Il segnale d’allarme viene dall’intensificarsi della frequenza con cui il Presidente Napolitano sta rilasciando dichiarazioni pubbliche, più o meno ufficiali, a sostanziale sostegno dell’attuale governo, mettendo tutti in guardia che “o il governo regge o abbiamo il salto nel buio”. Non c’è alternativa. Questo indubbio incremento, anche in termini di toni sempre più preoccupati, dei messaggi presidenziali è dovuto a due fattori. Il primo, ormai noto da qualche settimana, è che le condizioni fisiche del Presidente della Repubblica sono tali da rendere con molta probabilità assai prossime le sue dimissioni. E vorrebbe perciò riuscire ad andarvi senza dover ritrovarsi l’ennesimo governo sfiduciato. Il secondo fattore è proprio legato alla stabilità del governo. Sempre più precaria. Gli scricchiolii si fanno sentire nonostante Renzi cerchi di sovrapporvi il frastuono delle sue quotidiane dichiarazioni di ottimismo della volontà.
Il problema è uno: la politica è l’arte del possibile, ma in regime democratico-costituzionale, dunque rappresentativo ed elettivo, e tanto più con forma nettamente parlamentare, la politica è anche questione di maggioranze, dunque di numeri. E i numeri a Renzi mancano, almeno in termini di piena sicurezza. Cioè sono risicati.
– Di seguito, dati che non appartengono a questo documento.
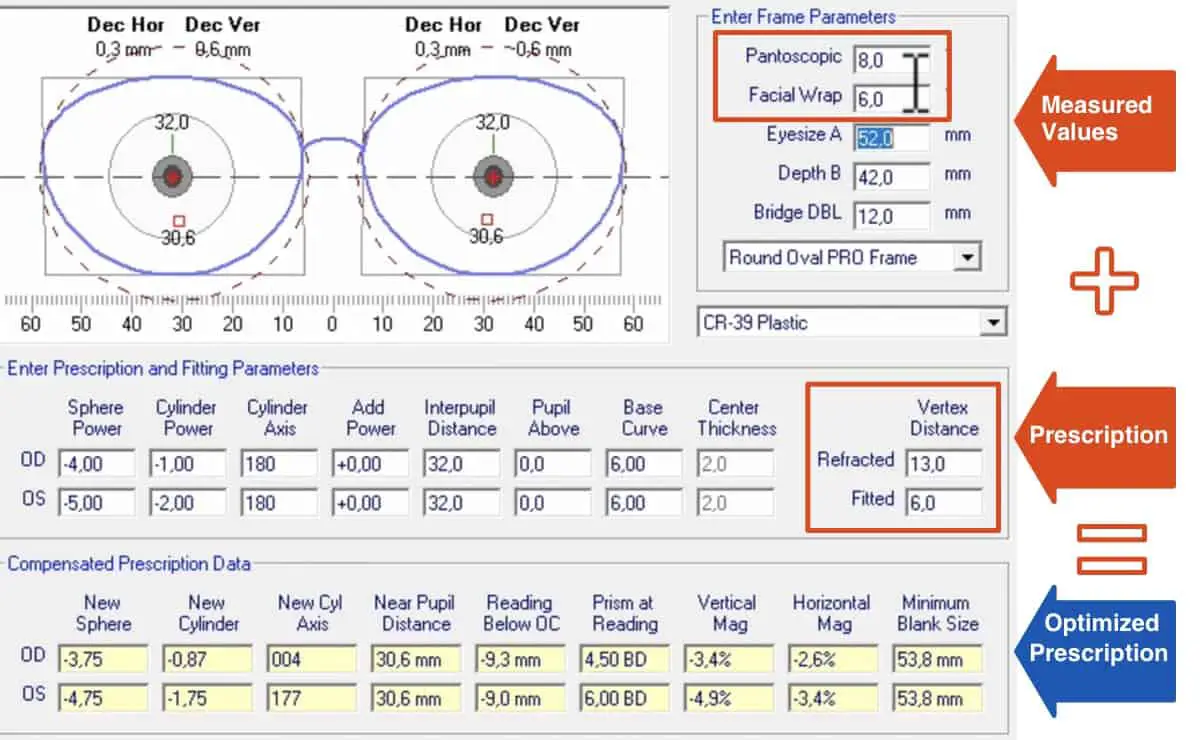Click small red square in left-side lens
The height and width of the screenshot is (740, 1200).
click(179, 219)
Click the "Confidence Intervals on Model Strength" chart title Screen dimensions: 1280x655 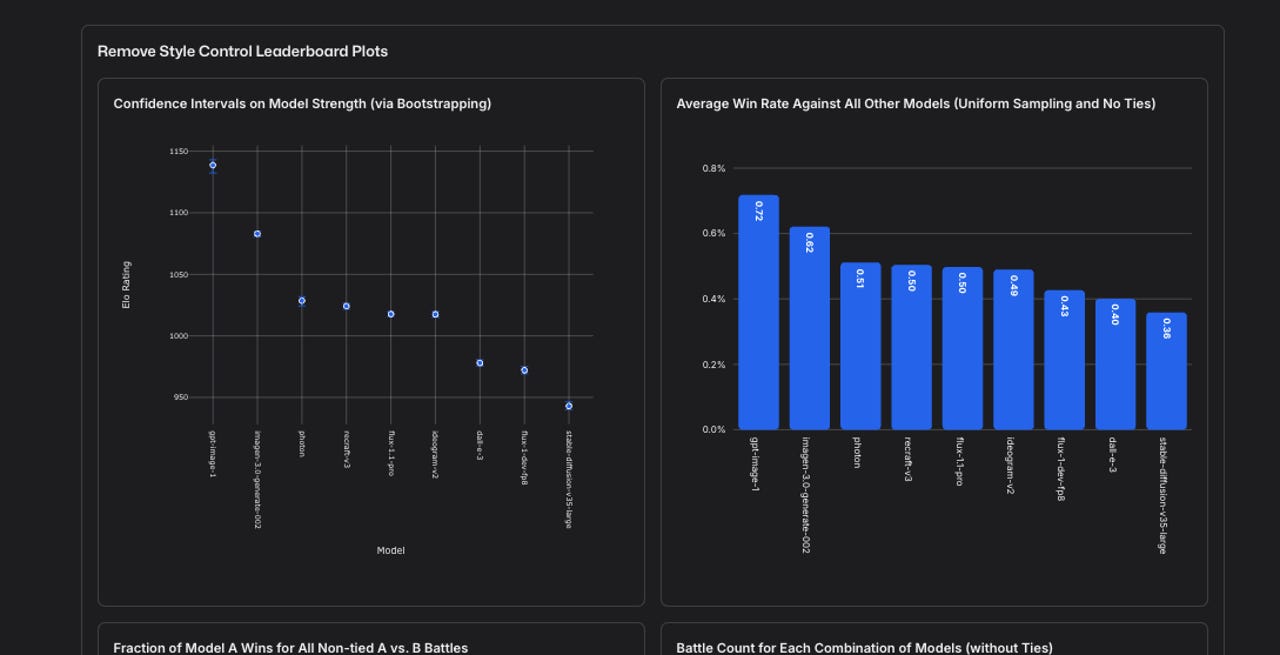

Al Senato più che mai. La politica è rapporti di forza, anzi di forze, tra forze. E queste forze si muovono, giorno dopo giorno. Avanzano, arretrano. Diamone un resoconto in data odierna, 18 dicembre 2014. Renzi anzitutto sconta un peccato originale, che come quello biblico non si emenda facilmente: non è stato investito dal suffragio popolare, e la sua maggioranza è la stessa che ha fatto naufragare Bersani ancor prima dell’approdo, cioè della formazione di un governo, e gli ha consentito di sfilare a Letta la presidenza del Consiglio. Era debole Letta, si sta rivelando debole Renzi. Non tanto lui in quanto leader, senz’altro volitivo e determinato, almeno a parole.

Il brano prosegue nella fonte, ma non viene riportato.